# EXERCISE AIM:
The lines from the start of the records through the one containing "Task: Open the Last 21 days date selector" are to be restated word for word; please include both ends.

(Stored items)
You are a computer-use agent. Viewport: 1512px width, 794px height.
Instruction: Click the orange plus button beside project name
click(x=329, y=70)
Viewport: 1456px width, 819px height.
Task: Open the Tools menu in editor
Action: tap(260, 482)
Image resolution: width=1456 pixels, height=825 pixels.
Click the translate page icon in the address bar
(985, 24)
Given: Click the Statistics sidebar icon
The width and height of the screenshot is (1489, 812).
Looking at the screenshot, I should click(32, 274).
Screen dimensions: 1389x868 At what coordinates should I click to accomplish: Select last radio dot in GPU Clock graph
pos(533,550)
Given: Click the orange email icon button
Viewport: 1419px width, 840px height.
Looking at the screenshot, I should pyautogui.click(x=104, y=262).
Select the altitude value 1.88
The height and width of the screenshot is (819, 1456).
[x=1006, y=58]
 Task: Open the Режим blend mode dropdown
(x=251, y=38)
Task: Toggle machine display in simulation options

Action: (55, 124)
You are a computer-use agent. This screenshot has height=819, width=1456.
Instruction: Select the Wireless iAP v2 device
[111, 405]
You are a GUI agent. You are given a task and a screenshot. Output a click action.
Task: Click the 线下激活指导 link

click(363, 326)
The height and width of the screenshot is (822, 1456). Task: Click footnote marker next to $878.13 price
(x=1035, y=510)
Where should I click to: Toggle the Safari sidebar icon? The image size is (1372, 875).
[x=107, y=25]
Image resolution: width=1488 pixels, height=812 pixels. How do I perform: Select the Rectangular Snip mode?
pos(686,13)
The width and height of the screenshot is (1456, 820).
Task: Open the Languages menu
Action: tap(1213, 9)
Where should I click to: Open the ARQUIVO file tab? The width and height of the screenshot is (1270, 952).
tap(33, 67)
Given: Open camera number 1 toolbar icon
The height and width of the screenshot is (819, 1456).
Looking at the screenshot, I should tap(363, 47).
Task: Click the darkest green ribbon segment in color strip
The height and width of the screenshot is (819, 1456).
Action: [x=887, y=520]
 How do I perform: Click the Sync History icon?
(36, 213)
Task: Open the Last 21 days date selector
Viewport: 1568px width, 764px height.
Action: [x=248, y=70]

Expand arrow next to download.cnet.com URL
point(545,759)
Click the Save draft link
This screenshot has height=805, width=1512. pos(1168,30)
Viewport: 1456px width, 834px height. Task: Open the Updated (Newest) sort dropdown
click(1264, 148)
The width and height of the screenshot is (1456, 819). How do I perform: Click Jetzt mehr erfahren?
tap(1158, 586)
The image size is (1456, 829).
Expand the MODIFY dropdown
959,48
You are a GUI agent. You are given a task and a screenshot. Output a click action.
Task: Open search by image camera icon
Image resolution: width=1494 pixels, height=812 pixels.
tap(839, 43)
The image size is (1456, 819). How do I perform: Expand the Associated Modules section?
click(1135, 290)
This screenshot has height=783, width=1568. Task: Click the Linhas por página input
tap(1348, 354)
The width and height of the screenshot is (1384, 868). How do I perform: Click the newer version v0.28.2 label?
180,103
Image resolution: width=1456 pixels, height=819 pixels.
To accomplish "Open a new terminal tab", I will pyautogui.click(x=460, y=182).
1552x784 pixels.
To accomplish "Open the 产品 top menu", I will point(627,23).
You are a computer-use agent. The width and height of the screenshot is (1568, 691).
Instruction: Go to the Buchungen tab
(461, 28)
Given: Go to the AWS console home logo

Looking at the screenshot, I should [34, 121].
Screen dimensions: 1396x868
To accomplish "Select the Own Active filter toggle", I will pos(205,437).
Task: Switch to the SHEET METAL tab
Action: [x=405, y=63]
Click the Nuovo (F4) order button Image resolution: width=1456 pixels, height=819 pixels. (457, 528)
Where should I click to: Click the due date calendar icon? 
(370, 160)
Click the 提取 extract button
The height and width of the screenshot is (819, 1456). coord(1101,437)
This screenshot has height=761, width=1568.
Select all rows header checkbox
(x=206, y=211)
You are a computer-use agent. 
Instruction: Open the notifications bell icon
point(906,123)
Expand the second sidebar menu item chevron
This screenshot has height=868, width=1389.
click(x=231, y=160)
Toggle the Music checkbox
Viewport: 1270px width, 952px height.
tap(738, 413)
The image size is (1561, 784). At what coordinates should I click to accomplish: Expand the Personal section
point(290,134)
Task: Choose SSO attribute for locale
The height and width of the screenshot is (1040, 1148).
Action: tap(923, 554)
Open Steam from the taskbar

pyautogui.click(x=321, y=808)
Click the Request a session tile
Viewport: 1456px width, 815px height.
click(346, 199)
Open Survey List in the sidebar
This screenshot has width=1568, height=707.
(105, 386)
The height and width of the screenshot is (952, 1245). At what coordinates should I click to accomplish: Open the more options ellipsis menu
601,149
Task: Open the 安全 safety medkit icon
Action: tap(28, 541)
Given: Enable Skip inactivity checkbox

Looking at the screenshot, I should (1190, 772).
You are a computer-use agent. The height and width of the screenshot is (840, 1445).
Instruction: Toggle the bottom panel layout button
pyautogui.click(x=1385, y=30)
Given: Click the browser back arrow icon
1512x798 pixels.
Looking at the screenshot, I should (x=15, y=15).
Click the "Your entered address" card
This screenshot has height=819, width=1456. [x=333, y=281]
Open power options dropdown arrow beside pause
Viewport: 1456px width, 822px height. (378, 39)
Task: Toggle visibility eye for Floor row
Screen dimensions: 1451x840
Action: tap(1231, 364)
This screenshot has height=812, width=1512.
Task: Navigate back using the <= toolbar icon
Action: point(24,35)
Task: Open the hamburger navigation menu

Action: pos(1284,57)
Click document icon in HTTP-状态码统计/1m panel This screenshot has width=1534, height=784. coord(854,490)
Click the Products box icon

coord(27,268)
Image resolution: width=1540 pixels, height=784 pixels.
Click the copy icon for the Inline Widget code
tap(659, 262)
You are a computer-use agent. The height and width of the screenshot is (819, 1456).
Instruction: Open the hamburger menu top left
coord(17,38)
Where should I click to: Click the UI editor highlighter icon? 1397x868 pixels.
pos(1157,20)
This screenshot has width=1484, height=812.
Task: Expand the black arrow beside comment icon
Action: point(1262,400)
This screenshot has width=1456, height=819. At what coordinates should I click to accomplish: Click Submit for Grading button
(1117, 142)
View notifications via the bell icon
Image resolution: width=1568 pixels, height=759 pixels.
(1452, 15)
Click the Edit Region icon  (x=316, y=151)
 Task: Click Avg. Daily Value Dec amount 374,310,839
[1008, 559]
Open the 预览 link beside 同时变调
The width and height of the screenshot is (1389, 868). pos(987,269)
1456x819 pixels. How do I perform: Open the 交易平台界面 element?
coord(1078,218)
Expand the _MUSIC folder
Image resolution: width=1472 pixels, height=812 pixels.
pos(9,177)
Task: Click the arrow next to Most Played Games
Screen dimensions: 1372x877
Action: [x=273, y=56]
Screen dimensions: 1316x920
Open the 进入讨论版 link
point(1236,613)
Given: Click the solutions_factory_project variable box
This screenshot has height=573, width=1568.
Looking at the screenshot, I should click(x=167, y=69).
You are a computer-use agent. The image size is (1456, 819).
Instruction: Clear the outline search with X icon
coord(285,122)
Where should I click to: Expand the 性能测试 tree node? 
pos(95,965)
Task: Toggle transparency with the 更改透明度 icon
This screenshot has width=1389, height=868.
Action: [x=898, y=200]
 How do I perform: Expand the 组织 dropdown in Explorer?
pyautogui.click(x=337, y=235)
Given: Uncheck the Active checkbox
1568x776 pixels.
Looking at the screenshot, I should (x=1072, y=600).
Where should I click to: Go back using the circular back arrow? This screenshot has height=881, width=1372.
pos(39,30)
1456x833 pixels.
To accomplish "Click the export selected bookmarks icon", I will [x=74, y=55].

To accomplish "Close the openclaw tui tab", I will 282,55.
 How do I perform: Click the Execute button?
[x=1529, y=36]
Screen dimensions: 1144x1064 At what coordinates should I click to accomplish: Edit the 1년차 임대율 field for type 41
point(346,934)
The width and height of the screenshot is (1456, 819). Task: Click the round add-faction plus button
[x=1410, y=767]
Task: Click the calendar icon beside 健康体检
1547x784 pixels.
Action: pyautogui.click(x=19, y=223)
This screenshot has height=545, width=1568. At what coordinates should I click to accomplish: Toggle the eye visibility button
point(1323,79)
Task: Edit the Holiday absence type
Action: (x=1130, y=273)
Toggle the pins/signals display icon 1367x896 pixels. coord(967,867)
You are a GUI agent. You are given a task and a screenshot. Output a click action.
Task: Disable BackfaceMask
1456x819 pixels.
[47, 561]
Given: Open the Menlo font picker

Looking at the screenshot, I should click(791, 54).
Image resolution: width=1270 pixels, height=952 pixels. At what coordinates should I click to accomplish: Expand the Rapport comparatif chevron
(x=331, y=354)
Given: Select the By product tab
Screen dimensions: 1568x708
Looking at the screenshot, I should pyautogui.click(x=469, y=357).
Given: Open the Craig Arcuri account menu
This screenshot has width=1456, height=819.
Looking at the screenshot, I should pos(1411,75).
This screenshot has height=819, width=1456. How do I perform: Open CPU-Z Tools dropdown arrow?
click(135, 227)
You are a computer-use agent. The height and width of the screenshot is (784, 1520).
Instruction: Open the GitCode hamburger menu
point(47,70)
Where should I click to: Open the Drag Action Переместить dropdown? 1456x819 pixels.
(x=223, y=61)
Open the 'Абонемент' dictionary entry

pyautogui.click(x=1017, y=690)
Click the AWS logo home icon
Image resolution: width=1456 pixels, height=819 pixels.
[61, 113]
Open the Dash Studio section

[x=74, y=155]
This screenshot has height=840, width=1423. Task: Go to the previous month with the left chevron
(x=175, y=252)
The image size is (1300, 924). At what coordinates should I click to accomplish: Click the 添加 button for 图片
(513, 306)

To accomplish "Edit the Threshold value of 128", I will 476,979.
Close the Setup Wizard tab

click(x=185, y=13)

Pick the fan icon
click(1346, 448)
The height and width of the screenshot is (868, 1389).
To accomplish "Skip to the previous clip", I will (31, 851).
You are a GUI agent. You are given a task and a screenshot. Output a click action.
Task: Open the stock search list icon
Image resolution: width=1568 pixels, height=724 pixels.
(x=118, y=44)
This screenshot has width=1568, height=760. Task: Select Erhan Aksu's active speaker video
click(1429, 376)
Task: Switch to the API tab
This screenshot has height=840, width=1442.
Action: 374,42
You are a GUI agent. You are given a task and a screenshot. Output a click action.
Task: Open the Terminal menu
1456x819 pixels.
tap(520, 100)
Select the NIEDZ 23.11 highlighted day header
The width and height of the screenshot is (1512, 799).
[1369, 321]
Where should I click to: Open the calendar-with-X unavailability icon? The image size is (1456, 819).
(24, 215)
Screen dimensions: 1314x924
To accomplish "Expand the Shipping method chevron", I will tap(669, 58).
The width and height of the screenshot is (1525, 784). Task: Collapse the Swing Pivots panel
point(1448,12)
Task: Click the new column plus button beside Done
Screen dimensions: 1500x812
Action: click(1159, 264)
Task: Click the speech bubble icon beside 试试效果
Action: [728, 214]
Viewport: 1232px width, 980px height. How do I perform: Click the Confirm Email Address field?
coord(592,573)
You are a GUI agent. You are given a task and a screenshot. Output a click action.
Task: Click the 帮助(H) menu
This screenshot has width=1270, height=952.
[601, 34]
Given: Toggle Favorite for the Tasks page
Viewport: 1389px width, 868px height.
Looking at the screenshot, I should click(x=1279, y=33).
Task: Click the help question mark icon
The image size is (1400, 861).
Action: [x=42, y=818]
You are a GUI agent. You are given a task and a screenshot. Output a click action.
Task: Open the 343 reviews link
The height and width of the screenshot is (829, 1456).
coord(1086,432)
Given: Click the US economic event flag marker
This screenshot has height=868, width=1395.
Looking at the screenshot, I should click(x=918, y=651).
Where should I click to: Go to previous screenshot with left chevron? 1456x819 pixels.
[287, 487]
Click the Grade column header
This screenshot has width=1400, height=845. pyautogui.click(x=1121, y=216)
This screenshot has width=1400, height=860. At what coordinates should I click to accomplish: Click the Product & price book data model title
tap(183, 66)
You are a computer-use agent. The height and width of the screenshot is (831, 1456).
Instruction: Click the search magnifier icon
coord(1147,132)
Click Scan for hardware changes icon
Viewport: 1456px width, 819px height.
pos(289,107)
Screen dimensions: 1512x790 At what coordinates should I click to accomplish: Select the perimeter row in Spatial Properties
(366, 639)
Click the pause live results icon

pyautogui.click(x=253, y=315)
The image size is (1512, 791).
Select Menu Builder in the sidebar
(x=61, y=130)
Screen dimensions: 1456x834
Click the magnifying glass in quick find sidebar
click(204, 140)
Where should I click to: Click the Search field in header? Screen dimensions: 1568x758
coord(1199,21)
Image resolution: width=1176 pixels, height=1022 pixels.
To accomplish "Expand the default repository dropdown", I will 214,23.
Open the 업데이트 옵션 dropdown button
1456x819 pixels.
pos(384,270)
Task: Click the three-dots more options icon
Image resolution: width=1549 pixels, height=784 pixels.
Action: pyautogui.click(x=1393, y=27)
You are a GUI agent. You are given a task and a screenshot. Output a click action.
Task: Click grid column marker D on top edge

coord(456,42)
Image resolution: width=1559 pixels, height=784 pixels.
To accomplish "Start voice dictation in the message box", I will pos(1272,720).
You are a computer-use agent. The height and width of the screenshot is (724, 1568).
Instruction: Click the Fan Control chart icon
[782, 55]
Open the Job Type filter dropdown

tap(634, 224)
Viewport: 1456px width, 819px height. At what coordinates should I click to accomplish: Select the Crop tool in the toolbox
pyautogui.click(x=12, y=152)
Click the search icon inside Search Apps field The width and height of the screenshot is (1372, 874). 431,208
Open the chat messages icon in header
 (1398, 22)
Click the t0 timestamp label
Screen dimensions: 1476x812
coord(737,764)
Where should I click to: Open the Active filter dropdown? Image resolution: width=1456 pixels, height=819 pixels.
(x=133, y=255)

# TASK RESULT:
You are a computer-use agent. Viewport: 1512px width, 794px height.
Instruction: Click the orange plus button beside project name
click(x=329, y=70)
Viewport: 1456px width, 819px height.
Task: Open the Tools menu in editor
Action: tap(260, 482)
Image resolution: width=1456 pixels, height=825 pixels.
Click the translate page icon in the address bar
(985, 24)
Given: Click the Statistics sidebar icon
The width and height of the screenshot is (1489, 812).
Looking at the screenshot, I should click(32, 274).
Screen dimensions: 1389x868 At what coordinates should I click to accomplish: Select last radio dot in GPU Clock graph
pos(533,550)
Given: Click the orange email icon button
Viewport: 1419px width, 840px height.
Looking at the screenshot, I should pyautogui.click(x=104, y=262).
Select the altitude value 1.88
The height and width of the screenshot is (819, 1456).
[x=1006, y=58]
 Task: Open the Режим blend mode dropdown
(x=251, y=38)
Task: Toggle machine display in simulation options

Action: (55, 124)
You are a computer-use agent. This screenshot has height=819, width=1456.
Instruction: Select the Wireless iAP v2 device
[111, 405]
You are a GUI agent. You are given a task and a screenshot. Output a click action.
Task: Click the 线下激活指导 link

click(363, 326)
The height and width of the screenshot is (822, 1456). Task: Click footnote marker next to $878.13 price
(x=1035, y=510)
Where should I click to: Toggle the Safari sidebar icon? The image size is (1372, 875).
[x=107, y=25]
Image resolution: width=1488 pixels, height=812 pixels. How do I perform: Select the Rectangular Snip mode?
pos(686,13)
The width and height of the screenshot is (1456, 820).
Task: Open the Languages menu
Action: tap(1213, 9)
Where should I click to: Open the ARQUIVO file tab? The width and height of the screenshot is (1270, 952).
tap(33, 67)
Given: Open camera number 1 toolbar icon
The height and width of the screenshot is (819, 1456).
Looking at the screenshot, I should tap(363, 47).
Task: Click the darkest green ribbon segment in color strip
The height and width of the screenshot is (819, 1456).
Action: [x=887, y=520]
 How do I perform: Click the Sync History icon?
(36, 213)
Task: Open the Last 21 days date selector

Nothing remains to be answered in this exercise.